» WHAT YOU WILL DO
Output every record word for word, minus the pictures.

------ RECORDS PROVIDED ------

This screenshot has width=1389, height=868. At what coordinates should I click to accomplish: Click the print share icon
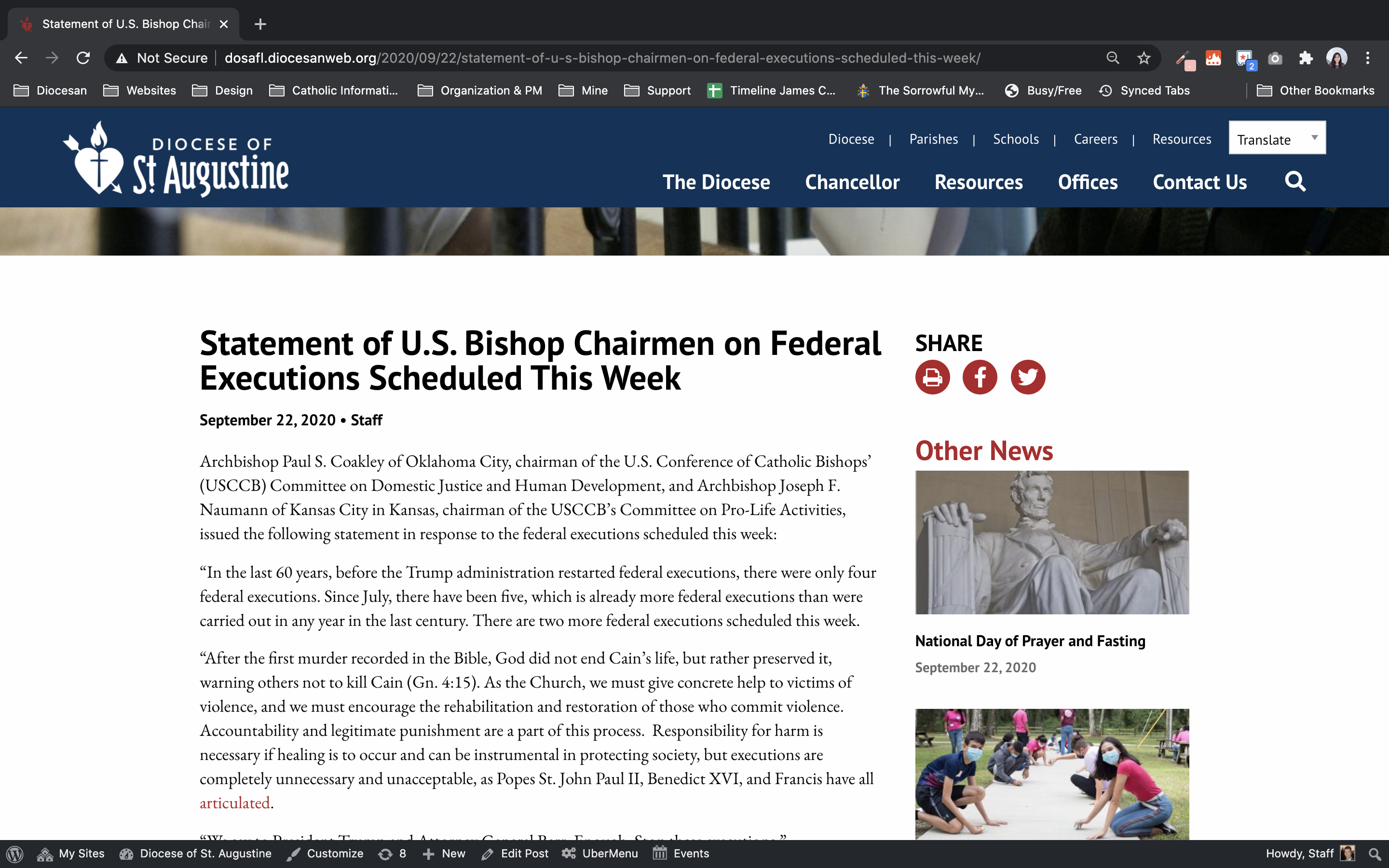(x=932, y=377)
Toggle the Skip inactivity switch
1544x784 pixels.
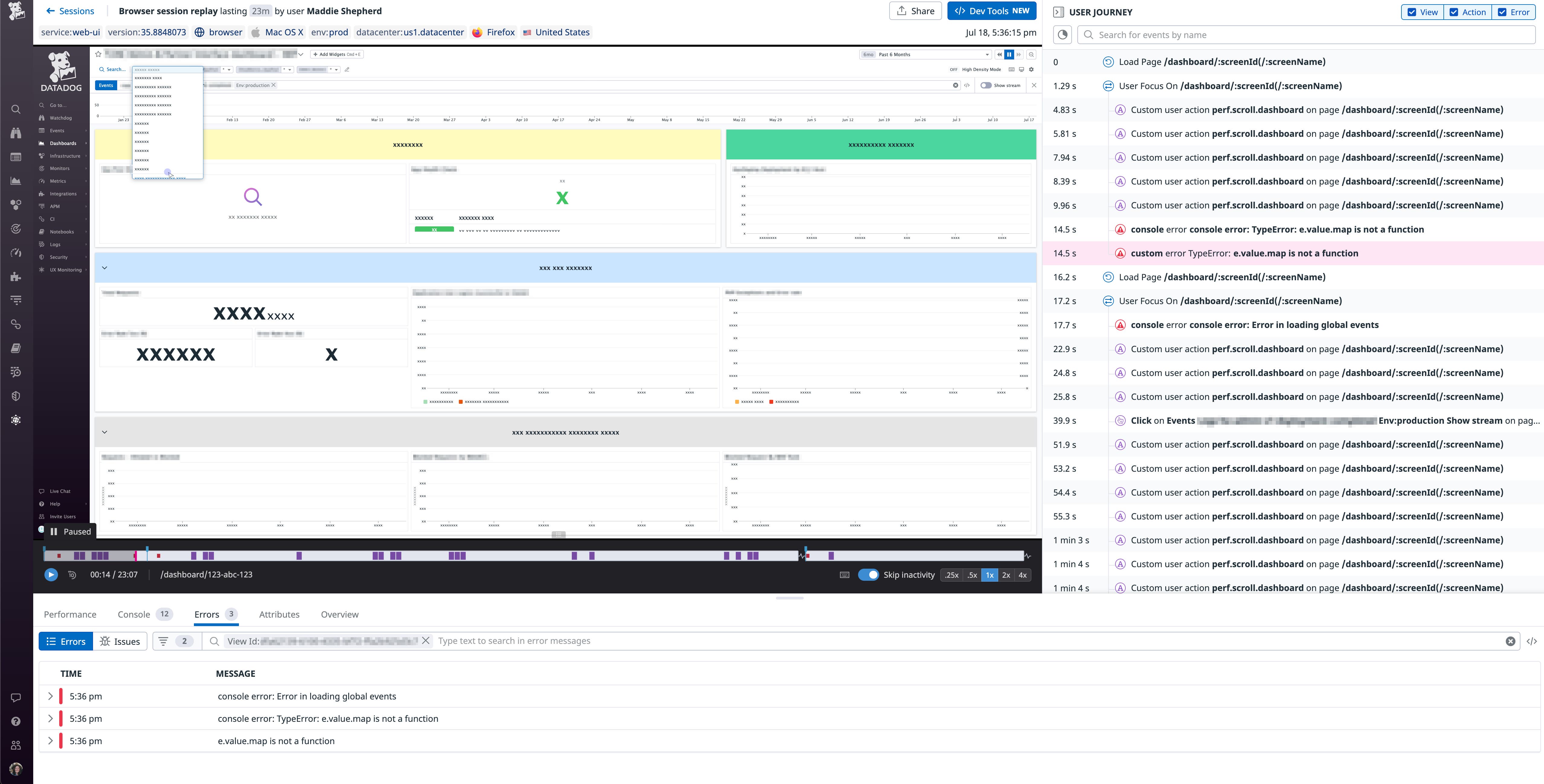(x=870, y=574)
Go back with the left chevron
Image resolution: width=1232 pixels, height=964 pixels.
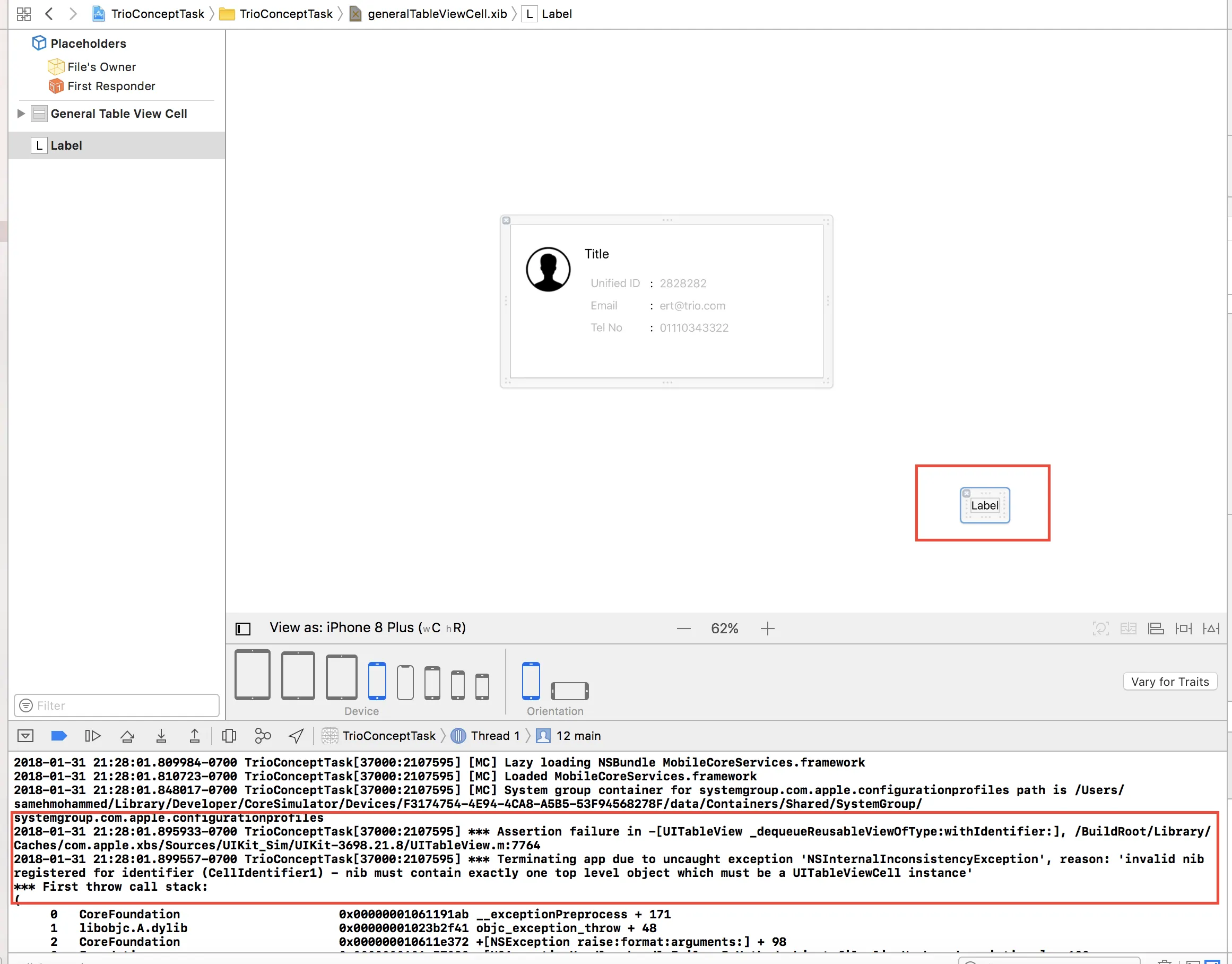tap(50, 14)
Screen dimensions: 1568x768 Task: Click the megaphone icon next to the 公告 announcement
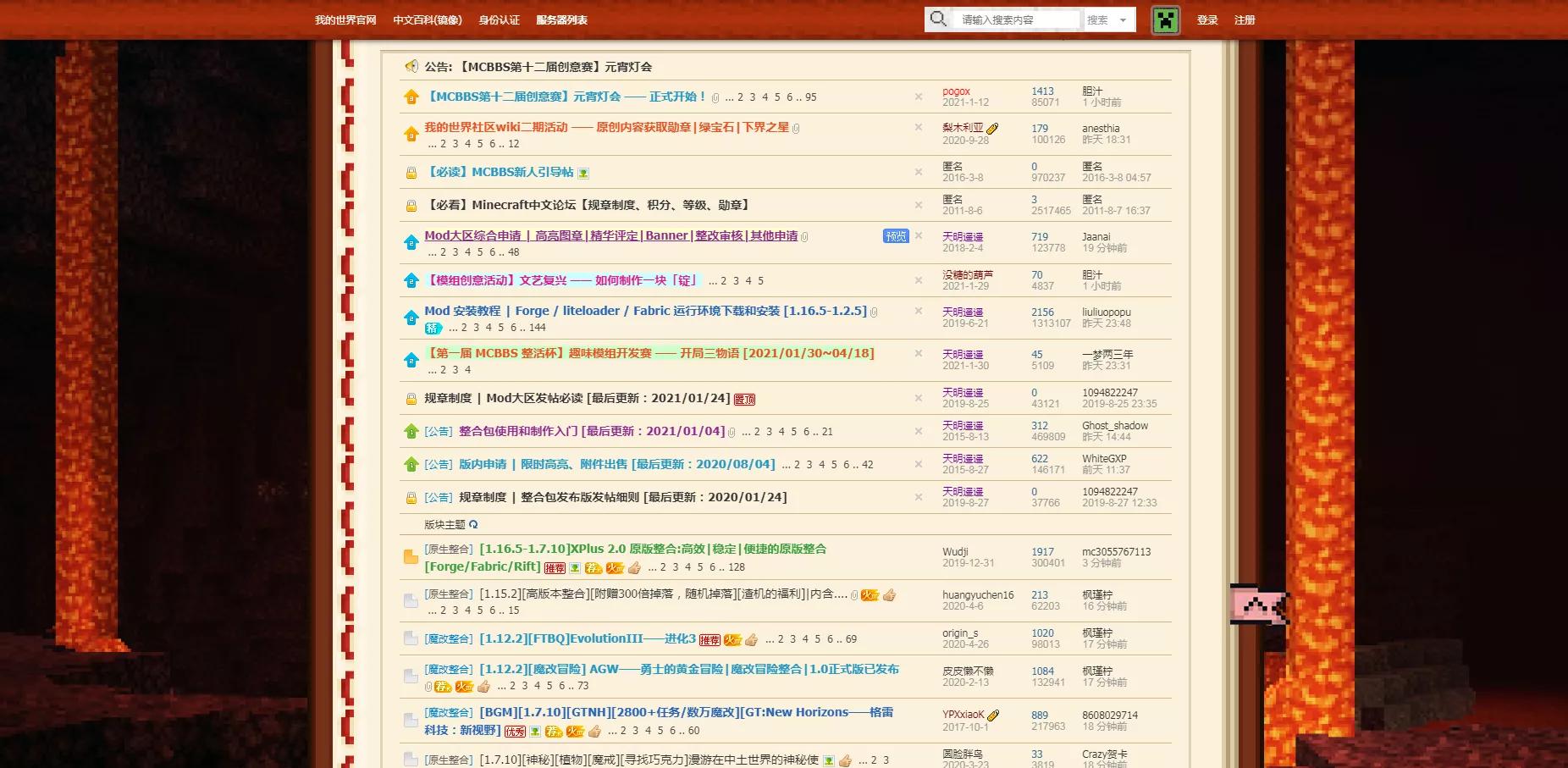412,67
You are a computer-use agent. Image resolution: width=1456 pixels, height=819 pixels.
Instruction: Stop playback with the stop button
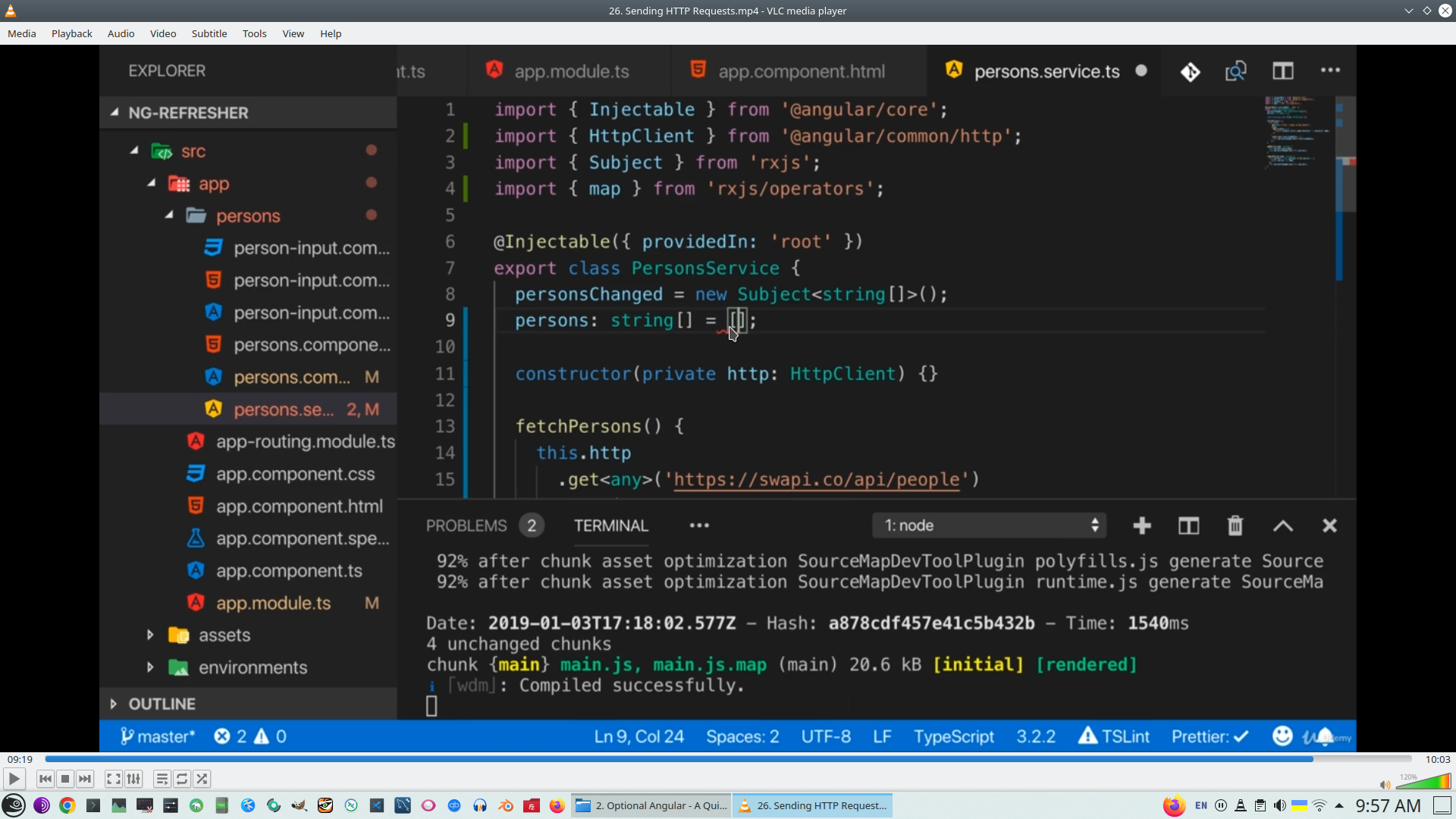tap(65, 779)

------

» SOLUTION FOR THIS TASK
This screenshot has width=1389, height=868. At what coordinates should I click to accomplish: Click the print share icon
(x=932, y=377)
Toggle the Skip inactivity switch
1544x784 pixels.
(x=870, y=574)
Go back with the left chevron
Image resolution: width=1232 pixels, height=964 pixels.
tap(50, 14)
Screen dimensions: 1568x768 Task: Click the megaphone icon next to the 公告 announcement
412,67
You are a computer-use agent. Image resolution: width=1456 pixels, height=819 pixels.
Instruction: Stop playback with the stop button
tap(65, 779)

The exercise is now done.